Retype every entry below without any change.
SOURCE RECORDS section start
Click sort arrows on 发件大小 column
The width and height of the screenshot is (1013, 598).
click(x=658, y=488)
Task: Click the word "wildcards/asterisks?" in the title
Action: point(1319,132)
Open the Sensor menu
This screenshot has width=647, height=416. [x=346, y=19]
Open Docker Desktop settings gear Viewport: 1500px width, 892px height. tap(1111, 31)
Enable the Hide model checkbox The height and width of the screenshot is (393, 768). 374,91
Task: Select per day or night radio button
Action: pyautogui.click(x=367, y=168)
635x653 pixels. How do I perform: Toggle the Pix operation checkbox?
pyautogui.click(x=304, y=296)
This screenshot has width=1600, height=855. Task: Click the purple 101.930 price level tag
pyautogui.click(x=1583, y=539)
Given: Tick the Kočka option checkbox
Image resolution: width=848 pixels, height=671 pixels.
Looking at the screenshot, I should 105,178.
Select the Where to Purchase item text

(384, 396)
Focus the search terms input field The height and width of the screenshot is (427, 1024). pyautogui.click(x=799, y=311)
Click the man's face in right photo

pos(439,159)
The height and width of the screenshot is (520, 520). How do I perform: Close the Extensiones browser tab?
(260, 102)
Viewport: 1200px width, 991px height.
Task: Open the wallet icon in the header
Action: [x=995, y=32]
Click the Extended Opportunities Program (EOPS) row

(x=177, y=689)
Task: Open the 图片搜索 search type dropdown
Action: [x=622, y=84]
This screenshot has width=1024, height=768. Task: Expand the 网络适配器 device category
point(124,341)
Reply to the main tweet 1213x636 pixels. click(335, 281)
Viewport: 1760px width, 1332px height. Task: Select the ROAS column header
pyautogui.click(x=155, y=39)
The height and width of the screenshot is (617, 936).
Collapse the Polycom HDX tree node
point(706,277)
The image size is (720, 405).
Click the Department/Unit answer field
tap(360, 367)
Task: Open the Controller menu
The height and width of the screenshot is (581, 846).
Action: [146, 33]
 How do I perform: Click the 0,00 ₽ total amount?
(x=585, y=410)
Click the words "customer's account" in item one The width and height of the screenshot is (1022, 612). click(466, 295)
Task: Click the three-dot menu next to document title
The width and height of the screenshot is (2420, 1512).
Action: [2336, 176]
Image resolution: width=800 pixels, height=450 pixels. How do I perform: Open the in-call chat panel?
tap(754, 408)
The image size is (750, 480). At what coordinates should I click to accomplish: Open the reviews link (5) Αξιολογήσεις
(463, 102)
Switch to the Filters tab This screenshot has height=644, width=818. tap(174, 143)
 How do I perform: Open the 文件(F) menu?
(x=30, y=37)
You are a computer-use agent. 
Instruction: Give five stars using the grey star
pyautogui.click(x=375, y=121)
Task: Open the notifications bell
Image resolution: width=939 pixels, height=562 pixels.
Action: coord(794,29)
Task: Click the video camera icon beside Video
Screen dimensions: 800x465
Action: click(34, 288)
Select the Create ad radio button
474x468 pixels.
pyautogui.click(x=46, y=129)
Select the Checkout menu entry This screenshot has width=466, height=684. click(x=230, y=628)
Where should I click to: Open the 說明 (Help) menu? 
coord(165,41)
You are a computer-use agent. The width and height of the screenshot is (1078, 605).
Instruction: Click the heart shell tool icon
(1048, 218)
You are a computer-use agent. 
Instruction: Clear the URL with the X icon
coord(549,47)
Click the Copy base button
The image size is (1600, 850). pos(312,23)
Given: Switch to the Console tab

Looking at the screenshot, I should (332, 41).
SOURCE RECORDS section end
== EXERCISE ANSWER ==
Click sort arrows on 发件大小 column
The width and height of the screenshot is (1013, 598).
click(x=658, y=488)
Task: Click the word "wildcards/asterisks?" in the title
Action: point(1319,132)
Open the Sensor menu
This screenshot has width=647, height=416. [x=346, y=19]
Open Docker Desktop settings gear Viewport: 1500px width, 892px height. tap(1111, 31)
Enable the Hide model checkbox The height and width of the screenshot is (393, 768). 374,91
Task: Select per day or night radio button
Action: pyautogui.click(x=367, y=168)
635x653 pixels. How do I perform: Toggle the Pix operation checkbox?
pyautogui.click(x=304, y=296)
This screenshot has width=1600, height=855. Task: Click the purple 101.930 price level tag
pyautogui.click(x=1583, y=539)
Given: Tick the Kočka option checkbox
Image resolution: width=848 pixels, height=671 pixels.
Looking at the screenshot, I should 105,178.
Select the Where to Purchase item text

(384, 396)
Focus the search terms input field The height and width of the screenshot is (427, 1024). pyautogui.click(x=799, y=311)
Click the man's face in right photo

pos(439,159)
The height and width of the screenshot is (520, 520). How do I perform: Close the Extensiones browser tab?
(260, 102)
Viewport: 1200px width, 991px height.
Task: Open the wallet icon in the header
Action: [x=995, y=32]
Click the Extended Opportunities Program (EOPS) row

(x=177, y=689)
Task: Open the 图片搜索 search type dropdown
Action: [x=622, y=84]
This screenshot has width=1024, height=768. Task: Expand the 网络适配器 device category
point(124,341)
Reply to the main tweet 1213x636 pixels. click(335, 281)
Viewport: 1760px width, 1332px height. Task: Select the ROAS column header
pyautogui.click(x=155, y=39)
The height and width of the screenshot is (617, 936).
Collapse the Polycom HDX tree node
point(706,277)
The image size is (720, 405).
Click the Department/Unit answer field
tap(360, 367)
Task: Open the Controller menu
The height and width of the screenshot is (581, 846).
Action: [146, 33]
 How do I perform: Click the 0,00 ₽ total amount?
(x=585, y=410)
Click the words "customer's account" in item one The width and height of the screenshot is (1022, 612). click(466, 295)
Task: Click the three-dot menu next to document title
The width and height of the screenshot is (2420, 1512).
Action: [2336, 176]
Image resolution: width=800 pixels, height=450 pixels. How do I perform: Open the in-call chat panel?
tap(754, 408)
The image size is (750, 480). At what coordinates should I click to accomplish: Open the reviews link (5) Αξιολογήσεις
(463, 102)
Switch to the Filters tab This screenshot has height=644, width=818. tap(174, 143)
 How do I perform: Open the 文件(F) menu?
(x=30, y=37)
You are a computer-use agent. 
Instruction: Give five stars using the grey star
pyautogui.click(x=375, y=121)
Task: Open the notifications bell
Image resolution: width=939 pixels, height=562 pixels.
Action: coord(794,29)
Task: Click the video camera icon beside Video
Screen dimensions: 800x465
Action: click(34, 288)
Select the Create ad radio button
474x468 pixels.
pyautogui.click(x=46, y=129)
Select the Checkout menu entry This screenshot has width=466, height=684. click(x=230, y=628)
Where should I click to: Open the 說明 (Help) menu? 
coord(165,41)
You are a computer-use agent. The width and height of the screenshot is (1078, 605).
Instruction: Click the heart shell tool icon
(1048, 218)
You are a computer-use agent. 
Instruction: Clear the URL with the X icon
coord(549,47)
Click the Copy base button
The image size is (1600, 850). pos(312,23)
Given: Switch to the Console tab

Looking at the screenshot, I should (332, 41).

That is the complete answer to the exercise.